The one that gave me the best solution, trading off area and doing it in a single clock cycle and still meeting timing was a simple for loop. (yes, for loops are a synthesize construct.....if used properly)
// sorry, I'll probably wind up mixing in some SystemVerilog syntax, but you'll get the gist
always_comb
begin
count = 6'b0; // counter is this big because I'm counting a 32 bit reg
for (integer i=0; i<32; i=i+1)
count = count + my_reg[i];
end
This is actually, basically the same code as someone else wrote out from a Xilinx example it's just this one stays neater and tighter from a syntax perspective when the number of bits you're counting grows.
Soooo, what does that give me. Well, it actually winds up looking very similar to what you built by hand.

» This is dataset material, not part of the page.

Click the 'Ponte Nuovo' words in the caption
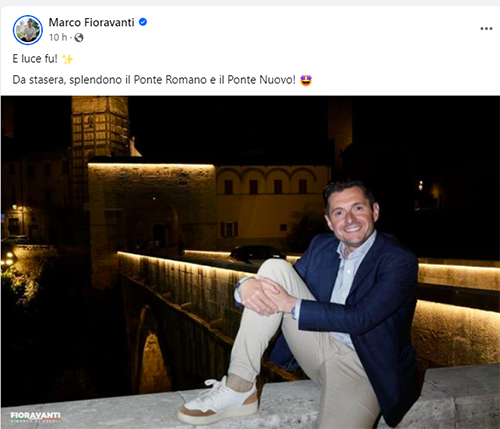tap(259, 80)
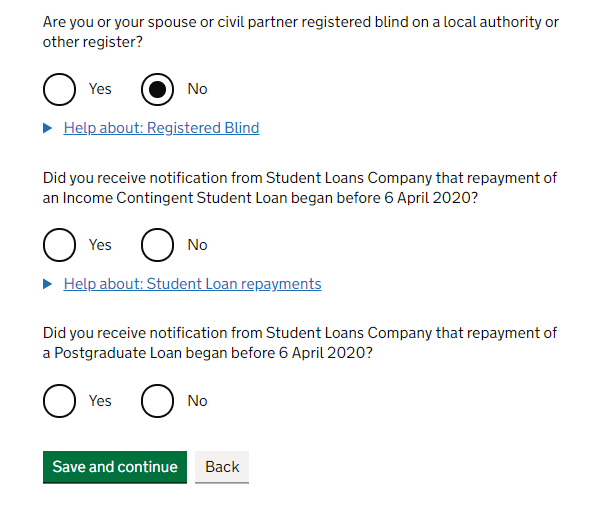
Task: Select Yes radio for Postgraduate Loan question
Action: pos(59,401)
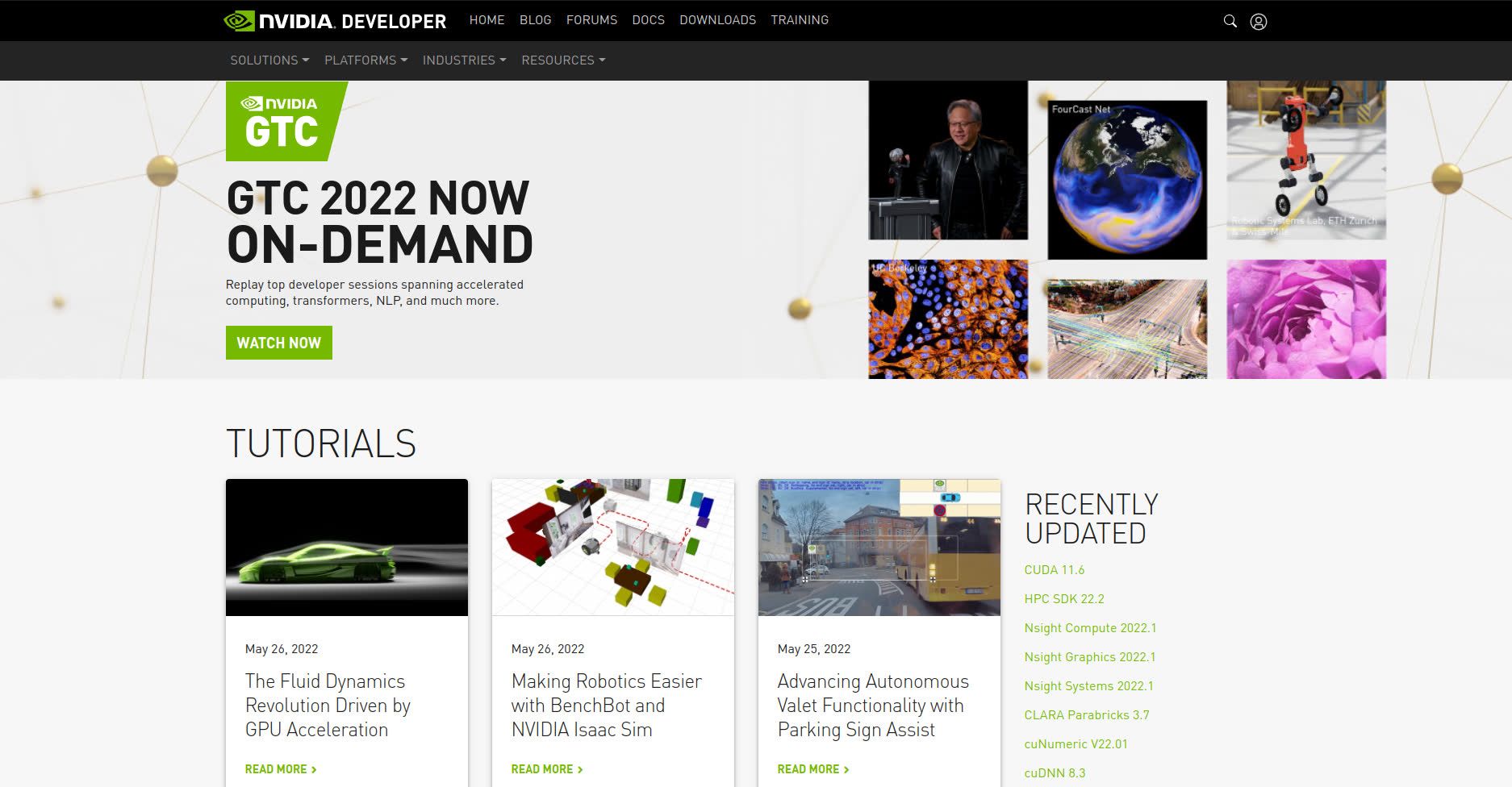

I can't be certain of the exact logic constructed, but it was similar enough I'd say you're spot on. (lots of XOR blocks staged serially). The difference here is coding it in HDL lessens the strain on the grey matter. And when you're block is a few hundred thousand gates, you can't afford to be drawing stuff out by hand.
Few other tidbits to take note of: if you haven't experienced it already, the actual clock speed you can get the FPGA to run at is dependent on how much utilization you have and the congestion / routing issues (as others have mentioned).
Yes, you can very likely get the IO / serdes / whatever to run at speed, but the internal logic can sometimes be a challenge to get to speed. I worked on a project that we stuffed into a very large, very expensive FPGA that had the serdes running at 1.5Gbps, but it was a stretch to get the internal logic to run at anything faster than 35MHz.
EDIT: DOH! hit post and realized the html conflicts with the Verilog syntax I was trying to type.